PSA, prostate-specific antigen.

Study design and treatment

We performed a retrospective observational study in real life of 38 patients treated with radium-223 in two Italian cancer centers.

All treated patients were able to perform radium-223 treatment according to the indications of the drug, and they performed the standard dose of 50 kBq per kg of body weight, administered at 4-week intervals for six injections.

The treatment period was the time from the first radium-223 dose to 30 days after the last dose. Visits were made for each cycle (i.e., every 4 weeks 67 days) for treatment and evaluation of ECOG performance status, clinical laboratory tests, SSEs, and AEs.

The clinical data of each patient were identified, in particular the blood values (Hb, PLT, and granulocyte counts), PSA, and alkaline phosphatase values in baseline and the detection of pain in baseline and the possible response antalgic, the various treatment-related toxicities in different degrees of expression in subsequent evaluations.

Outcomes

Primary outcomes of our study were acute and long-term safety of radium-223, with greater reference to hematological toxicity (especially anemia) as the cause of interruption of treatment, specifically in the elderly patient. The efficacy of treatment was also evaluated which included survival status, radiographic response rate, and the response to the total alkaline phosphatase and PSA level.

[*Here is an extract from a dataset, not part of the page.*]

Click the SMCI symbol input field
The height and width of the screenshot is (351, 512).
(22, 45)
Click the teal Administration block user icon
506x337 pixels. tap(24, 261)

Radiographic response rate was evaluated with the use of either computed tomography or 11C-Choline positron emission tomography/computed tomography (PET/CT) and with the use of bone scanning. Imaging was performed at the time of screening and at the end of the treatment. Radiologists at a central location who were unaware of the study group assignments determined whether there was progressive disease on the basis of Response Evaluation Criteria in Solid Tumors, version 1.1, for soft tissue or on the basis of criteria adapted from the Prostate Cancer Clinical Trials Working Group 2 for osseous disease.

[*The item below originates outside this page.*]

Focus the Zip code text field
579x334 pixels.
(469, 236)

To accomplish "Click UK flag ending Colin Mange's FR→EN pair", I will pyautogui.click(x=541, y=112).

Safety was assessed on the basis of AEs, hematologic values, clinical laboratory variables, and findings on electrocardiography and physical examination. All AEs that occurred after the start of treatment and within 12 weeks after the last injection of radium-223 were reported and evaluated.

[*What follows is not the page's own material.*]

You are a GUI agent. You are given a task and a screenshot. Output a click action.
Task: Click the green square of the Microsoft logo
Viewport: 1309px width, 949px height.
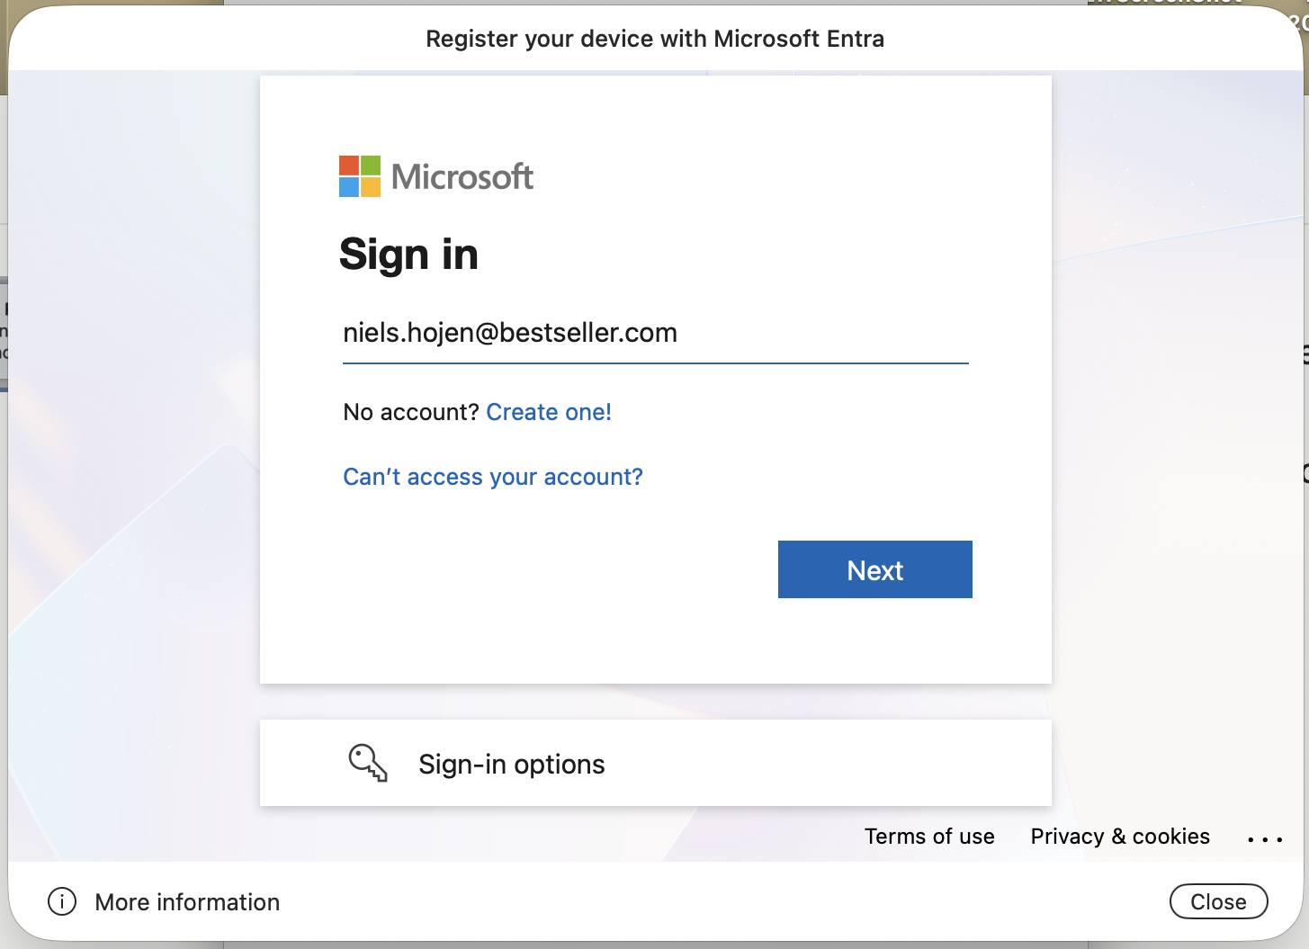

AEs were graded according to the Common Terminology Criteria for Adverse Events, version 3.0.

Results

Overall, 20 of 38 patients (52.6%) had received all six injections of the treatment radium-223. The median number of injections was 4.1 in patients aged ≥75 years and 4.6 in patients aged <75 years.

Safety

The number of patients with AEs related to treatment with radium-223 was quite remarkable: 29 of 38 patients (76.3%) had AE of any grade, 28.9% (11 pts) had Grade 3 or 4 AE, and 10 patients (26.3%) stopped the treatment because of AEs. Eight patients did not complete treatment for other causes (3 for visceral progression during treatment and 5 died).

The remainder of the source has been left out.